But he's still a pitcher, maybe more a pitcher than ever. He's still a ferocious competitor and a rock of a teammate. The very fact of him pitching in 2012 is a success story in itself. For him to follow a shutout six days earlier with a no-hitter on Friday is surely beyond what nearly anyone could have dreamed or expected in his comeback season.
In short, he earned this. He more than earned it, he suffered for it.
"I knew that the Mets had never had a no-hitter," Santana said. "I never had one. This is very special. We worked very hard. All the things that we have gone through, that I have been through, this is very, very special. And I knew this means a lot to New York."
As it became clearer and clearer that this could be his night, the crowd at Citi Field started allowing itself to imagine Santana ending the drought and delivering the dream. They wanted it because they've wanted it for decades, but they also wanted it for him. Santana had to be the man to pitch the first Mets no-no.
"Certainly, I wanted it for him, wanted it for our organization and all of the people who were here tonight," said manager Terry Collins.
Santana wasn't going to pass up the opportunity.

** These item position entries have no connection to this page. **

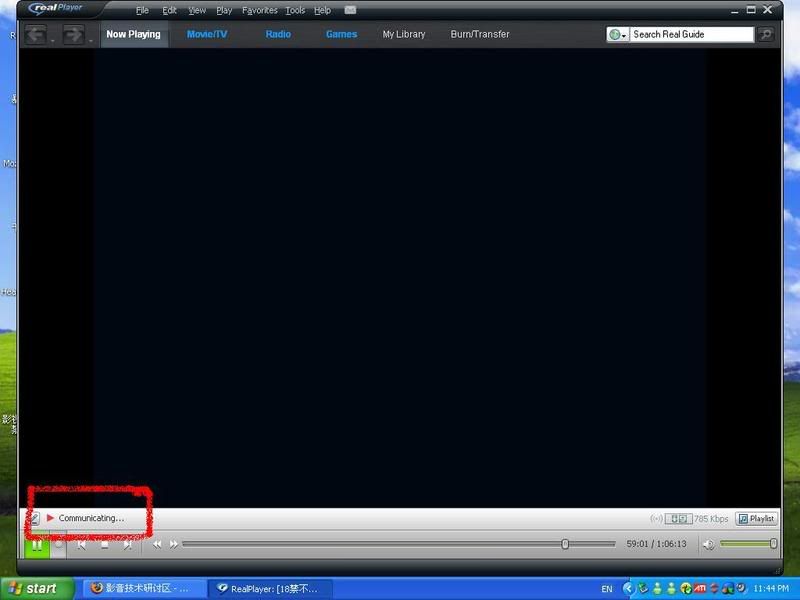This screenshot has width=800, height=600.
Task: Switch to the My Library tab
Action: [x=403, y=34]
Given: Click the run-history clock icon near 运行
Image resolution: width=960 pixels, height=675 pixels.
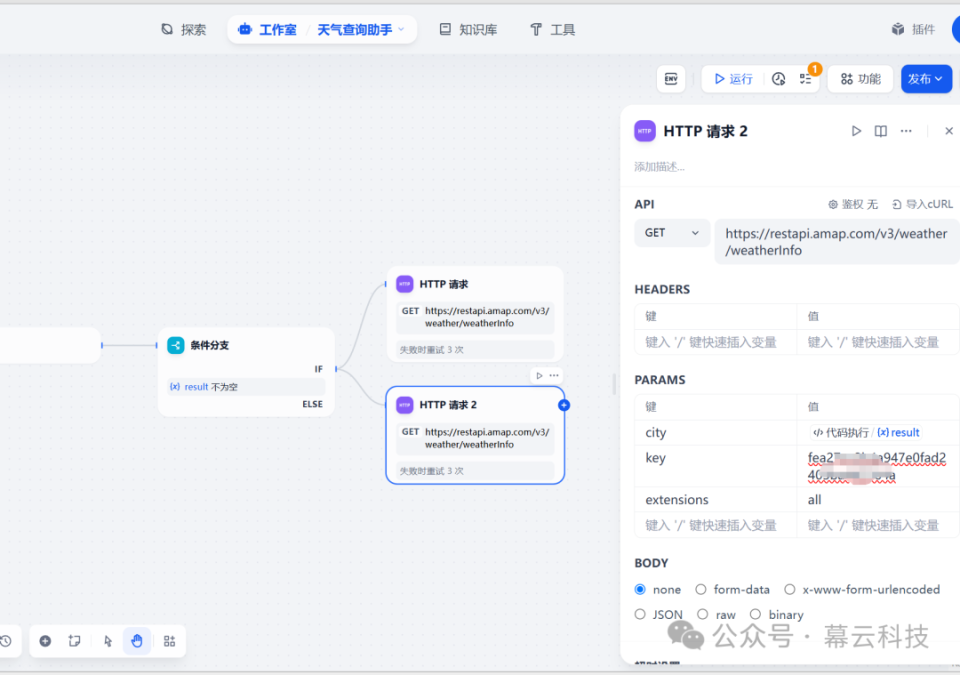Looking at the screenshot, I should 778,79.
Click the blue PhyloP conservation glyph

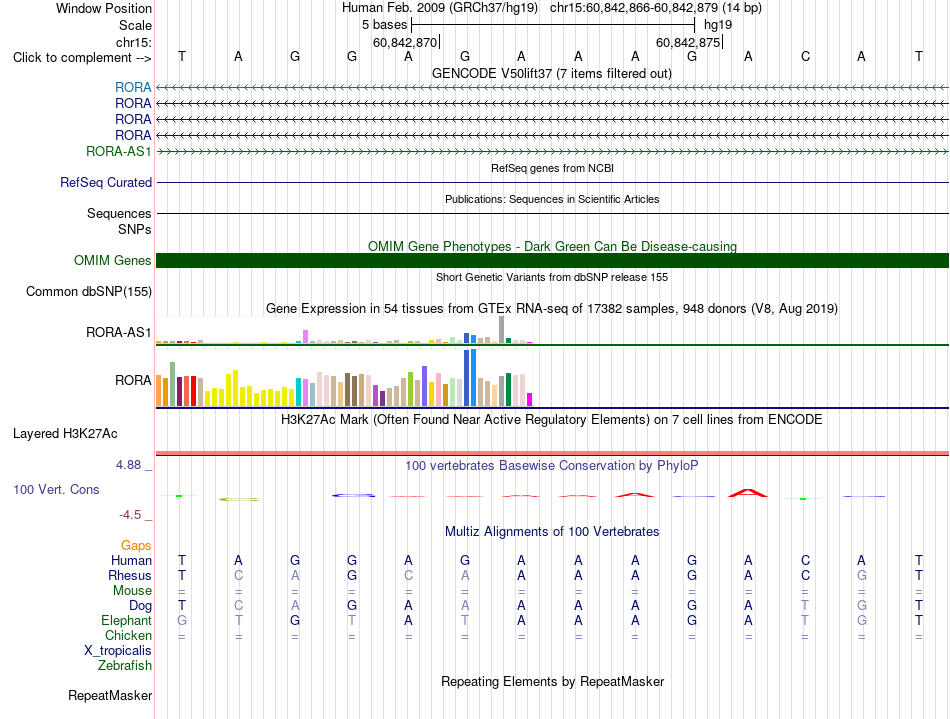pos(353,495)
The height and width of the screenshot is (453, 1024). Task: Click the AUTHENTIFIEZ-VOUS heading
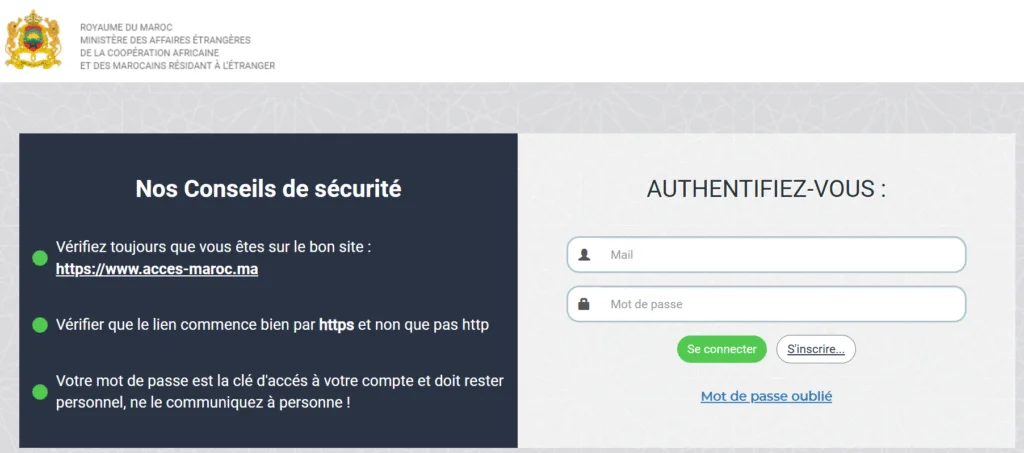(766, 189)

No matter his pitch count, which reached a career-high 134 when he struck out David Freese on a diving changeup, he was going to finish this one.
Collins checked in with his recovering ace, trying to figure out whether to let him finish off the historic gem. Santana had no hesitation. He was going to be the man.
"He came over to me when I was sitting down in the dugout and he told me that I was his hero, and that was the end of it," Santana said. "I told him that I was not coming out of the game."
So the tension built. And make no mistake, while there was a festive air, it was also tense. Mets fans have had their share of disappointment, despite two World Series titles. They were hopeful, but nothing was being taken for granted in Flushing on Friday night.
The buzz started growing in the seventh inning with that extra bit of fervor greeting each out. When Santana came to the on-deck circle to hit for himself in the bottom of the seventh, he was greeted with cheers. The "Jo-han" chants started in the eighth. And by the ninth, not a little fear seemed to set in. It was as though the fans, and even the Mets themselves, started realizing that they had something to lose.
"It was a little nerve-wracking," said outfielder Kirk Nieuwenhuis, who caught a tricky fly ball for out No. 26. "We all wanted it so bad for him."
Finally, at 9:48 p.m. ET on a rainy Friday night in Queens, it all gave way to relief and exultation. Fifty-one years of waiting came to an end, thanks to the reconstituted left shoulder of a beloved 33-year-old Venezuelan. No matter what happens in the rest of Santana's career, he has a moment and a central place in Mets lore.
"There were a lot of question marks, me being the same pitcher that I used to be. I didn't know. And I still don't know. But one thing I can tell you: every time I go out there, I'll compete and try to give my team a chance to win. That's the approach I've had my whole career. Whether it's 88, 89, 90, 95 [mph], I don't care. Because I know what it takes to win a ballgame. I know what it takes to help a team to win, and that's what I do."